La réponse qui prétend que ces malheurs sont le fait d'une punition collective dont la justice nous échappe relève elle-même d'un cynisme qui ne fait que renforcer le triomphe de l'athée en ce genre de circonstances. Pour lui, on peut concevoir un Dieu omnipotent et on peut concevoir aussi un Dieu juste, mais on ne peut pas concevoir que les deux soient le même Dieu.
Les philosophes eux-mêmes ont eu bien du mal à se tirer d'affaire face à telle objection. Leibniz nous parle d'un Dieu qui veut le "meilleur des mondes possibles", en précisant que ce meilleur possible n'est pas indemne de malheurs pour l'homme. Il faut donc accepter ce qui arrive comme on accepte la loi des possibles.

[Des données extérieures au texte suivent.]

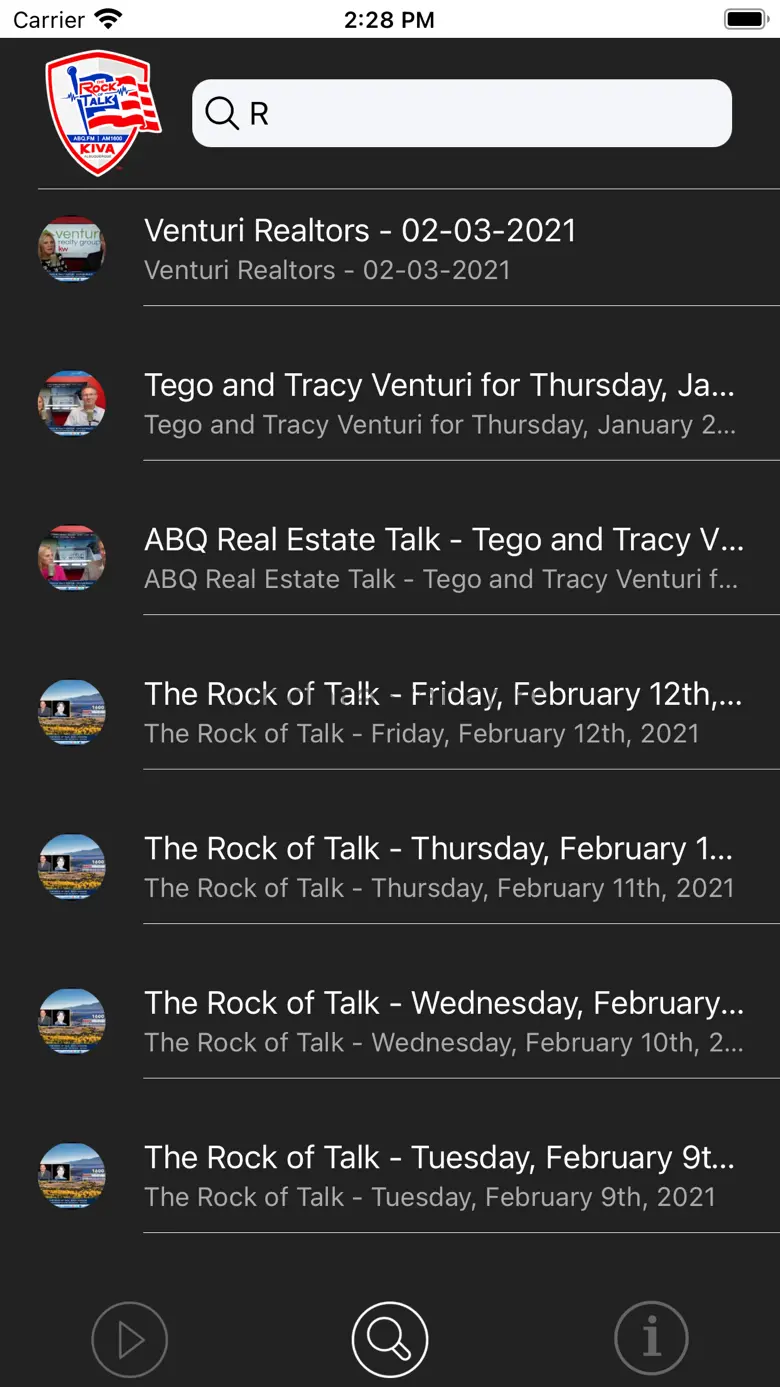The width and height of the screenshot is (780, 1387).
Task: Tap Venturi Realtors 02-03-2021 thumbnail
Action: click(72, 249)
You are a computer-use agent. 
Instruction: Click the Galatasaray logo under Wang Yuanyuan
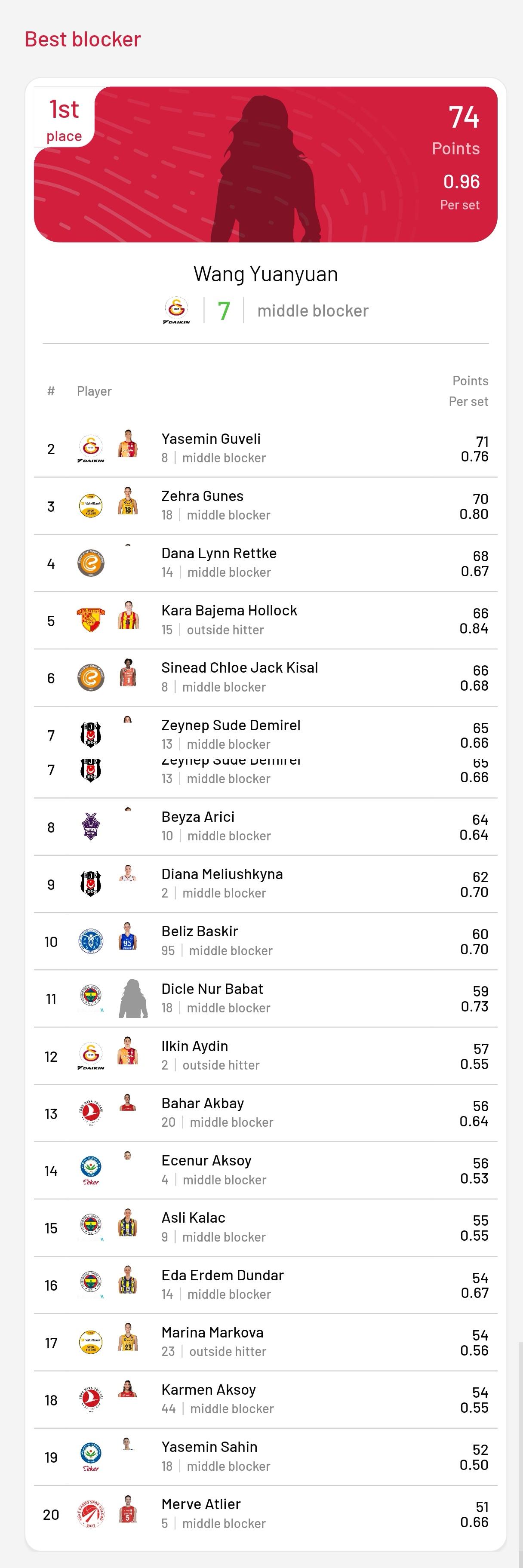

Il me semble qu'une solution au problème consisterait à rappeler que la difficulté ne vient qu'à partir du moment où l'idée que l'on se fait de Dieu est enfermée dans celle du protecteur. Dieu serait le gri-gri universel et toute une théologie verserait dans cette sorte de paganisme persistant. Mais Dieu ne nous protège pas du mal : il nous protège seulement de l'effet que le mal peut avoir sur nos âmes.
Les anciens Grecs voyaient dans le héros tragique celui chez qui l'épreuve du mal rapproche des dieux. Peut-être avons-nous à apprendre encore d'eux.